§ **Document section**:
I can argue the first part of it. Yes you can be a Protestant and believe in Transubstantiation. Lots of us do.

The rest of what's above is pretty interesting. I'll have to read it two or three times to let it sink in.


----------



## pigpen1 (Jan 23, 2009)

dawg2 said:


> OK wise one.  How does one distinguish between symbolic and literal sayings of Christ.  Maybe John 3:16 is symbolic.



 It is easy, symbolic is spiritual....just look..John 6:52-56

52 The Jews therefore strove among themselves, saying, How can this man give us his flesh to eat?

53 Then Jesus said unto them, Verily, verily, I say unto you, Except ye eat the flesh of the Son of man, and drink his blood, ye have no life in you.

54 Whoso eateth my flesh , and drinketh my blood, hath eternal life; and I will raise him up at the last day.

§ **Listed records**:
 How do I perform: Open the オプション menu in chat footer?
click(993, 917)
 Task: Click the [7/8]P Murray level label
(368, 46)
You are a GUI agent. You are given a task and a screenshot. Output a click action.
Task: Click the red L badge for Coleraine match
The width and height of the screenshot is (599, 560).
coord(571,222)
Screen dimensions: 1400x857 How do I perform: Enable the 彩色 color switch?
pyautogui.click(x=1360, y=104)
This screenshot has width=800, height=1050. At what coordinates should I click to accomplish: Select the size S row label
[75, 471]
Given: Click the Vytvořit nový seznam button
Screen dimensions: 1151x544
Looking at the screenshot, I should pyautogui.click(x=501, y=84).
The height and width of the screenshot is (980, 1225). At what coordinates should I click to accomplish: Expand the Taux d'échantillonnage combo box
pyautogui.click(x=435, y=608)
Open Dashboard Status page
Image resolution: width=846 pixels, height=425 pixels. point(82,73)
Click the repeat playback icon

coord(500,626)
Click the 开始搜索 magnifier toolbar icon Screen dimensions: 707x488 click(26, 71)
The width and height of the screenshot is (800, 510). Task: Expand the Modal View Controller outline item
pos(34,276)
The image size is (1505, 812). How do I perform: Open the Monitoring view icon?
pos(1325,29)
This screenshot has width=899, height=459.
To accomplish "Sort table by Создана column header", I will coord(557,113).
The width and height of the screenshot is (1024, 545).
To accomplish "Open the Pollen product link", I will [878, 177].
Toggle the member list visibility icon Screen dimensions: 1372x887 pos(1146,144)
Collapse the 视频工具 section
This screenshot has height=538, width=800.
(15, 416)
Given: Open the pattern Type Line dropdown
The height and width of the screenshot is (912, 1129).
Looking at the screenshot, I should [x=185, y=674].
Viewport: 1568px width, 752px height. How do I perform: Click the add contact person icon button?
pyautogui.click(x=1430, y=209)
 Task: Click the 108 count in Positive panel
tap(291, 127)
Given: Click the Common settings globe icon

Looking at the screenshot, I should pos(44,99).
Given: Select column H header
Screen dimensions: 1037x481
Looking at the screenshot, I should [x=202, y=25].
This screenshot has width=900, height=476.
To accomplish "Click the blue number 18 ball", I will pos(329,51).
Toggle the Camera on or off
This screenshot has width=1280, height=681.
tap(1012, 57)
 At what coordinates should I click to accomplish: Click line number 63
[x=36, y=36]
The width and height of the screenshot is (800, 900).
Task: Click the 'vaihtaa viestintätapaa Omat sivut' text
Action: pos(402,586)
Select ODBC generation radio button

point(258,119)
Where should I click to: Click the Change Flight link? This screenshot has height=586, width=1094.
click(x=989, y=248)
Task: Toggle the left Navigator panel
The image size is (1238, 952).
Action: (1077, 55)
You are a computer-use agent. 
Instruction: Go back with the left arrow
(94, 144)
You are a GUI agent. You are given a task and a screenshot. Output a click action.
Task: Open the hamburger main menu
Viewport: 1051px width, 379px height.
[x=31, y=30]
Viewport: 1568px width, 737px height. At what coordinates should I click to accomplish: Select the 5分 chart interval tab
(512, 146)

§ **Task instructions**:
A: In the forum excerpt, which Bible passage does pigpen1 cite to show how to tell symbolic sayings from literal ones?
B: Does each statement agree with the forum excerpt? Answer yes or no for each, and quote the words of the excerpt that decide it.
(i) The opening post says a Protestant can believe in Transubstantiation.
(ii) The opening post says the rest of the earlier material was understood after one reading.
(iii) dawg2 suggests that John 3:16 might be symbolic.
C: Repeat everything in the forum excerpt from "52 The Jews" down to "life in you.".
The items above are not needed for this work.

§ **Solved tasks**:
A: John 6:52-56

B:
(i) Yes: "Yes you can be a Protestant and believe in Transubstantiation."
(ii) No: "I'll have to read it two or three times to let it sink in."
(iii) Yes: "Maybe John 3:16 is symbolic."

C:
52 The Jews therefore strove among themselves, saying, How can this man give us his flesh to eat?

53 Then Jesus said unto them, Verily, verily, I say unto you, Except ye eat the flesh of the Son of man, and drink his blood, ye have no life in you.